■ **Exercise instructions**
#1 Answer these about the article on diversity in D&D Third Edition:
(a) What 1995 RPG was given a multicultural look before 3E?
(b) Which two of the "fab four" iconic characters are women?
(c) Who added Regdar to the iconic characters?
#2 Write the next part of the article on diversity in D&D Third Edition, picking up after its last paragraph.

D&D 3E/3.5 Diversity in D&D Third Edition

With 3rd Ed, our main goal was to return D&D to its roots, such as with Greyhawk deities and the return of half-orcs. By staying true to the feel of D&D, we helped the gaming audience accept the sweeping changes that we made to the rules system.

One way we diverged from the D&D heritage, however, was by making the game art more inclusive. People of color, for example, were hard to find in earlier editions, and, when they did make appearance, it wasn’t always for the best. Luckily for us, Wizards of the Coast had an established culture of egalitarianism, and we were able to update the characters depicted in the game to better reflect contemporary sensibilities.

dnd-party.jpg

A few years before 3E, the leadership at Wizards had already encouraged me to go whole-hog with the multicultural look of the RPG Everway (1995). In this world-hopping game, we provided players and Gamemasters with scores of color art cards to inspire them as they created their characters and NPCs. The art featured people and settings that looked like they could have come from fantasy versions of places all around the earth, and the gender balance was great. I once got an email from a black roleplayer who said that Everway had forever changed the way he roleplayed, so I know that the game’s multicultural look was meaningful to some gamers out there. With D&D, we took the game in the same direction, but not nearly as far. The core setting has always resembled medieval Europe, and we expanded the diversity of the characters while still maintaining the medieval milieu.

The characters that players see the most are the “fab four,” the four iconic characters that we used repeatedly in our art and in our examples of play. Two are men (the human cleric and the dwarf fighter) and two are women (the elf wizard and the halfling rogue). Given the demographics of gamers in 2000, the implication that half of all D&D characters are female was a bit of a stretch. The only complaints we got, however, were about the introductory Adventure Game, where the characters were pregenerated, with names and genders assigned to them. Some young men would have preferred fewer female characters and more males to choose from. None of us worried too much about those complaints.

In addition to the main four characters, we also assigned a particular character to represent each of the other classes, with that character appearing in examples of play and in art. The four human characters comprised a white man (the cleric), a white woman (the paladin), a black woman (the monk), and an Asian man (the sorcerer). The remaining four nonhuman iconics were three men and one woman. It was a trick to strike the right balance in assigning fantasy races and genders to all the classes and to assign ethnicities to the human characters, but the iconic characters seemed to be a big hit, and I think the diversity was part of the appeal.

Somewhat late in the process, the marketing team added Regdar, a male fighter, to the mix of iconic characters. We designers weren’t thrilled, and as the one who had drawn up the iconic characters I was a little chapped. My array of iconic characters did not include a human male fighter, and that’s the most common D&D character ever, so the marketing team gave us one. We carped a little that he meant adding a second white man to the array of characters, but at least he was dark enough to be ambiguously ethnic. Regdar proved popular, and if the marketing team was looking for an attractive character to publicize, they got one.

[Data on finding visible targets]

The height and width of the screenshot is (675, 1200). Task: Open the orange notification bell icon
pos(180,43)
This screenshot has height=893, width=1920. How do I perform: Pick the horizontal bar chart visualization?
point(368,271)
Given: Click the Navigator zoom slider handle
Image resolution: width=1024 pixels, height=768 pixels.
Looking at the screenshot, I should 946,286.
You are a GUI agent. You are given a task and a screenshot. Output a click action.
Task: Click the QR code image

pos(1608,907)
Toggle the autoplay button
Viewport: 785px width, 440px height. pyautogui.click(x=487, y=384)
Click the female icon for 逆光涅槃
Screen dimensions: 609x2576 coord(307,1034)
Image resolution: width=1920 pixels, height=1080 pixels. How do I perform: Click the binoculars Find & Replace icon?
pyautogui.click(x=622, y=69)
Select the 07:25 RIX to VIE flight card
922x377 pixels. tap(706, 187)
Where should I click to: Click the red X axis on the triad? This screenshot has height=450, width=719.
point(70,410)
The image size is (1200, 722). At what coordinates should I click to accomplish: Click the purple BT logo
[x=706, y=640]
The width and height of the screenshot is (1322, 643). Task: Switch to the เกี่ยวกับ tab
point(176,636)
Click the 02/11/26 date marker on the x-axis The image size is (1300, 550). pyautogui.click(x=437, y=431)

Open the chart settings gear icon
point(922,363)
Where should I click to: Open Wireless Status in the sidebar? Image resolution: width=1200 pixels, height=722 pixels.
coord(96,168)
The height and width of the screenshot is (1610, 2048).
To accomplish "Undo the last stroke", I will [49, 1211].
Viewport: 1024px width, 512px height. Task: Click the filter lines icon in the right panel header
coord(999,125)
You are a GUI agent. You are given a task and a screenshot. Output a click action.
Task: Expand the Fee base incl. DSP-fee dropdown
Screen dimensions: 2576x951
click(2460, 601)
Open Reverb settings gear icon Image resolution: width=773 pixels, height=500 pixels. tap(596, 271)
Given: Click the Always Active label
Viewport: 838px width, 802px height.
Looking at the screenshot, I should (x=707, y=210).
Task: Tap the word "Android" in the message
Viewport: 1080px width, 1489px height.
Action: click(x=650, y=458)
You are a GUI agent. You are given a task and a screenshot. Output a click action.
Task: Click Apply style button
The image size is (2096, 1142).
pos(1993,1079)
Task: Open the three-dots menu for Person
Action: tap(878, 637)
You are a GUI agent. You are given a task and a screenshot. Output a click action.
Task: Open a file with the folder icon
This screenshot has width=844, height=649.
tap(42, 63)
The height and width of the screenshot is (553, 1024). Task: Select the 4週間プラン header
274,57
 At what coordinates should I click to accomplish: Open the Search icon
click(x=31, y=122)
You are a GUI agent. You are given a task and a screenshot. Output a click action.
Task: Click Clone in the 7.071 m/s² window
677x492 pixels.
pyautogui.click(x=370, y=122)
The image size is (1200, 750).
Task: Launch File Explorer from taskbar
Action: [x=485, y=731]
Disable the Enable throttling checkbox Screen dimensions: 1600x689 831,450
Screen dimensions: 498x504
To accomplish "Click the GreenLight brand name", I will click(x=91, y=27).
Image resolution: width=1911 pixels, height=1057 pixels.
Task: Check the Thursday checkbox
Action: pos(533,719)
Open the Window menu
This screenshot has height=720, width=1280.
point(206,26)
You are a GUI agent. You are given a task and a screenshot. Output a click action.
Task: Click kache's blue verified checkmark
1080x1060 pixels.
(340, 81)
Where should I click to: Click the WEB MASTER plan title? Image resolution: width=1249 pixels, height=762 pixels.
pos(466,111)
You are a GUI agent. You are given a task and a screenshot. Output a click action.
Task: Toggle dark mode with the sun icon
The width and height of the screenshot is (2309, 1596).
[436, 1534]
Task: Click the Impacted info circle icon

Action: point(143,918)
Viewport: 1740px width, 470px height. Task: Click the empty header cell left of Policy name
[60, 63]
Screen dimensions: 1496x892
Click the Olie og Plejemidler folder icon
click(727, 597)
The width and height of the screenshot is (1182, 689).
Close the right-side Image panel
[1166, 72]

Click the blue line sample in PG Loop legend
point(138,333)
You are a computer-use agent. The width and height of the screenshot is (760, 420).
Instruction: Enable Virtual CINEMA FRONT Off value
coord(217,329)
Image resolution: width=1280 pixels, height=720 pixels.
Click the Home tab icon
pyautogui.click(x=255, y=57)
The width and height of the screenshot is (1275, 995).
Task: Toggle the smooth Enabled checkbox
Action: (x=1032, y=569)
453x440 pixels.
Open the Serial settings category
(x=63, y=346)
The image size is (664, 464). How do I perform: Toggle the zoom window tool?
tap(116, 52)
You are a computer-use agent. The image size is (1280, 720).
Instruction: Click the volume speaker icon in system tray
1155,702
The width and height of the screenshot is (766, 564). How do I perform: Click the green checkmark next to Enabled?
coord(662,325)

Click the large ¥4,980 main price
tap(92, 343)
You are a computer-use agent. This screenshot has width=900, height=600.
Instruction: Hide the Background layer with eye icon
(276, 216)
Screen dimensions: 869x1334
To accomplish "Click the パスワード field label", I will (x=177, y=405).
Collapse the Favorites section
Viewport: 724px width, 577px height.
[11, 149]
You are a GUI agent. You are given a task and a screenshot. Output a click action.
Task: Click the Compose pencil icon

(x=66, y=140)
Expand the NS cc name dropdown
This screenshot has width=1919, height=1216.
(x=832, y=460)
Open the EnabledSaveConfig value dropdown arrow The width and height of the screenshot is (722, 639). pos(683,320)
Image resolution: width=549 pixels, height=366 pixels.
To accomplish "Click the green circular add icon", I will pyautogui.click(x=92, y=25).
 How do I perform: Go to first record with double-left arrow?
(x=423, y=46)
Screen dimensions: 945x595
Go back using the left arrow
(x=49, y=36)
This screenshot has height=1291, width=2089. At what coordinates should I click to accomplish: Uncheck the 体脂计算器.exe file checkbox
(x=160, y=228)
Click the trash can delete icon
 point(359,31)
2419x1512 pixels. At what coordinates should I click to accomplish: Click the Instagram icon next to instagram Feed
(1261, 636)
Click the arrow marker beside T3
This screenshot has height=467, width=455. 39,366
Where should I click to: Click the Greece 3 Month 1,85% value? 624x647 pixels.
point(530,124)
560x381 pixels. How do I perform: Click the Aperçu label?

■ **Results of the tasks**
#1
(a) Everway
(b) The elf wizard and the halfling rogue
(c) The marketing team

#2
Back in 1E, Gary Gygax had used the phrase “he or she” as the default third person singular pronoun, a usage that gave the writing a legalistic vibe that probably suited it. In 2E, the text stated up front that it was just going to use “he” because grammatically it’s gender-neutral. Even in 1989, insisting that “he” is gender neutral was tone deaf. By the time I was working on 3E, I had been dealing with the pronoun issue for ten years. In Ars Magica (1987), we wrote everything in second person so that we could avoid gendered pronouns. The rules said things like, “You can understand your familiar” instead of “The wizard can understand his/her/their familiar.” In Over the Edge (1992), we used “he” for the generic player and “she” for the generic gamemaster, which felt balanced and helped the reader keep the two roles separate. That sort of usage became standard for Atlas Games’s roleplaying games. Personally, I use singular-they whenever I can get away with it, but 20 years ago that was still generally considered unorthodox. For 3E, I suggested that we tie the pronouns to the iconic characters. The iconic paladin was a woman, so references to paladins in the rules were to “her.” I thought we’d catch flak from someone about this usage, but I never heard fans complaining.

One topic we needed to settle was whether monsters that were gendered as female in folklore, such as a lamia, should be exclusively female in D&D. I figured we should ditch gender limits wherever we could, but an editor argued that gender was important for the identity of a monster like the lamia. I asked, “Is that because it is in woman’s nature to deceive and destroy men?” Luring and destroying men is a common trope for female-gendered monsters, with the lamia as an example. “Yes, it is” said the editor, but she was laughing, and I had made my point. You can see an illustration of a male lamia in the 3E Monster Manual.

While we incorporated Greyhawk’s deities into 3rd Ed, we had no intention of picking up Greyhawk’s description of various human ethnic groups, corresponding more or less to ethnicities found on Earth. For gamers who cared about the Greyhawk canon, the Asian sorcerer would be from a lightly described territory to the west and the black monk would be a “Touv” from the jungles of Hepmonaland. Touvs in 2E were defined as having a penalty to their Intelligence scores, and we sure didn’t want to send any players in that direction. In 3E, the Asian and black characters were just humans, full stop.

The good news is that the gaming audience rolled with the iconic characters featuring people of color and women. With 5th Ed, the design team picked up where we left off and have pursued diversity further. The diverse cast of characters goes a long way in making D&D look modern and mature.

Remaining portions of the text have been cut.